Il est intéressant de noter que les parents dont l’enfant avait porté un casque durant l’étude ont montré un taux de satisfaction légèrement plus élevé et un niveau d’anxiété légèrement plus bas au suivi à l’âge de 2 ans.(1)

L’ANALYSE DES EFFETS SECONDAIRES RAPPORTÉS DANS UNE ÉTUDE CONTRE LES CASQUES

Les effets secondaires rapportés étaient fréquents dans l’étude.(1)  Certains sont probablement même plus fréquents en pratique mais sans conséquence tandis que d’autres dépendent plutôt du procédé de fabrication de l’orthèse. Une étude portait exclusivement sur les effets secondaires du casque et rapportait que la plupart des complications étaient très mineures et rentraient dans l’ordre avec l’arrêt du casque.(5)

Effets secondaires rapportés (1)Réplique/Notre pratique
Problèmes à accepter le casque (24 %)La décision doit être prise conjointement avec la famille pour en assurer l’adhésion. 
Irritation cutanée (96 %)Dans notre pratique, la plupart des enfants n’ont pas de réaction cutanée.  Certains enfants peuvent réagir à la mousse du casque ou exacerber leur eczéma.  Pour la réaction cutanée, la mousse peut être recouverte d’une fine pellicule, ce qui règle généralement le problème.  Le traitement de l’eczéma peut avoir à être majoré.  Quand le casque est trop petit, une rougeur peut apparaître, ce qui est un signe que le casque doit être ajusté ou changé.  Des suivis réguliers sont faits avec l’orthésiste pour ajuster le casque.  Quand le casque est débuté avant l’âge de 8 mois, vu la croissance rapide de la tête de l’enfant, il est parfois possible qu’un 2e casque soit prescrit pour compléter le traitement.
Augmentation de la sudation (71 %) et odeur désagréable dans le casque (76 %)Dans notre pratique, ce problème est très fréquent et est plus difficile l’été durant les périodes de chaleur.  Il peut être utile de retirer le casque pendant de courtes périodes pour l’essuyer.  Des moments dans un espace climatisé peuvent aider.
Douleur associée au casque (33 %)  Il n’y pas de douleur associée au casque sauf s’il est trop petit.  Il doit être alors ajusté ou remplacé.  Des suivis réguliers avec un orthésiste sont prévus régulièrement pour éviter ce problème.  Dans l’étude, les casques tournaient sur la tête indiquant un ajustement sous-optimal, ce qui pourrait expliquer l’effet secondaire rapporté
Impression parentale de ne pas pouvoir faire des câlins à leur enfant (77 %)Cet effet secondaire n’est usuellement pas rapporté dans notre pratique.  Dans nos recommandations aux parents, on les rassure de l’innocuité du problème étant donné qu’il s’agit de plagiocéphalies positionnelles, que le port du casque est généralement bien toléré par les enfants et que la durée du traitement est limité à 2-3 mois seulement.

RÉFÉRENCES

1.         van Wijk RM, van Vlimmeren LA, Groothuis-Oudshoorn CGM, Van der Ploeg CPB, IJzerman MJ, Boere-Boonekamp MM. Helmet therapy in infants with positional skull deformation: randomised controlled trial. 2014;348:g2741.

2.         Kunz F ST, Grose S, et al.
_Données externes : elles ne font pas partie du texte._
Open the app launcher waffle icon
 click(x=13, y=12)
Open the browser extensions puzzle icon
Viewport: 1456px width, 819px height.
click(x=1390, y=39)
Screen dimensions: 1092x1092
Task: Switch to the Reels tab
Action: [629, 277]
Head orthosis therapy in positional plagiocephaly: longitudinal 3D-investigation of long-term outcomes, compared with untreated infants and with a control group. Eur J Orthod. 2019;41(1):29-37.

3.         Tamber MS ND, Beier A, et al. Congress of Neurological Surgeons Systematic Review and Evidence-Based Guideline on the Role of Cranial Molding Orthosis (Helmet) Therapy for Patients With Positional Plagiocephaly. Neurosurgery. 2016;79(5):E632-E3

4.         Group CPNS. Five Things Physicians and Patients Should Question. Choosing Wisely. 2021.

5.         Gump WC MI, Moriarty TM. Complications associated with molding helmet therapy for positional plagiocephaly: a review. Neurosurg focus.35(4):E3.


[i] Groupe composé de neurochirurgiens pédiatriques qui pratiquent la médecine au Canada.